Spatially hybrid computations for streamer discharges: II. Fully 3D simulations

TL;DR

This paper advances 3D streamer discharge simulations by developing a hybrid particle-fluid model, improving physical accuracy and computational efficiency, and demonstrating initial results in air.

Contribution

It introduces a fully 3D hybrid model with new transport coefficients, refined interface handling, and initial simulation results for negative streamers in air.

Findings

Transport coefficients derived from swarm simulations for various gases.

Implementation of an extended fluid model aligned with particle dynamics.

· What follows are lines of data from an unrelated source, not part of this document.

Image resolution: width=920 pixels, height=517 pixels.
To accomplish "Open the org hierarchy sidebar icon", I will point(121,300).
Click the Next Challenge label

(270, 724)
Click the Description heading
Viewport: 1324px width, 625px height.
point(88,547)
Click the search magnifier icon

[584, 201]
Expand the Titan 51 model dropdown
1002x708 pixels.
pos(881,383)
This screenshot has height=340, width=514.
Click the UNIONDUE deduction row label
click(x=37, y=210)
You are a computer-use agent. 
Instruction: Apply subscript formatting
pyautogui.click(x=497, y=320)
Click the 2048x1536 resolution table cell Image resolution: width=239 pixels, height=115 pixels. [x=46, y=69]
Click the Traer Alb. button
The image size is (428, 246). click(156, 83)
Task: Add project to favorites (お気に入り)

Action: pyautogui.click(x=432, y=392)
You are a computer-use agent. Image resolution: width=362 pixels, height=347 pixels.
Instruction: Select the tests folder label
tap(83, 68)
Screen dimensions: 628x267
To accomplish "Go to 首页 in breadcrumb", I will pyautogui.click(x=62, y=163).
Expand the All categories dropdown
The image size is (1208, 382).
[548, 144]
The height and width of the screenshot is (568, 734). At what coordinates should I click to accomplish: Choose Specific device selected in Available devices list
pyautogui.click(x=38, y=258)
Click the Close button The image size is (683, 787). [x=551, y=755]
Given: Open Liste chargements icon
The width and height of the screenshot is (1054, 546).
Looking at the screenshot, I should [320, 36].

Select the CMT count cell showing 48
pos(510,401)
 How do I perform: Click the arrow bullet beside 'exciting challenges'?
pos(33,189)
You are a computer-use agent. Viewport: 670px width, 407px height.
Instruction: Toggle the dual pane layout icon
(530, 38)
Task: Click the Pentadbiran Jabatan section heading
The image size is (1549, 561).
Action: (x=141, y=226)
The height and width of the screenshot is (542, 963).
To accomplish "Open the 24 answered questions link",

First 3D simulation results of negative streamers in air.

Abstract

We recently have presented first physical predictions of a spatially hybrid model that follows the evolution of a negative streamer discharge in full three spatial dimensions; our spatially hybrid model couples a particle model in the high field region ahead of the streamer with a fluid model in the streamer interior where electron densities are high and fields are low. Therefore the model is computationally efficient, while it also follows the dynamics of single electrons including their possible run-away. Here we describe the technical details of our computations, and present the next step in a systematic development of the simulation code. First, new sets of transport coefficients and reaction rates are obtained from particle swarm simulations in air, nitrogen, oxygen and argon. These coefficients are implemented in an extended fluid model to make the fluid approximation as consistent as possible with the particle model, and to avoid discontinuities at the interface between fluid and particle regions. Then two splitting methods are introduced and compared for the location and motion of the fluid-particle-interface in three spatial dimensions. Finally, we present first results of the 3D spatially hybrid model for a negative streamer in air.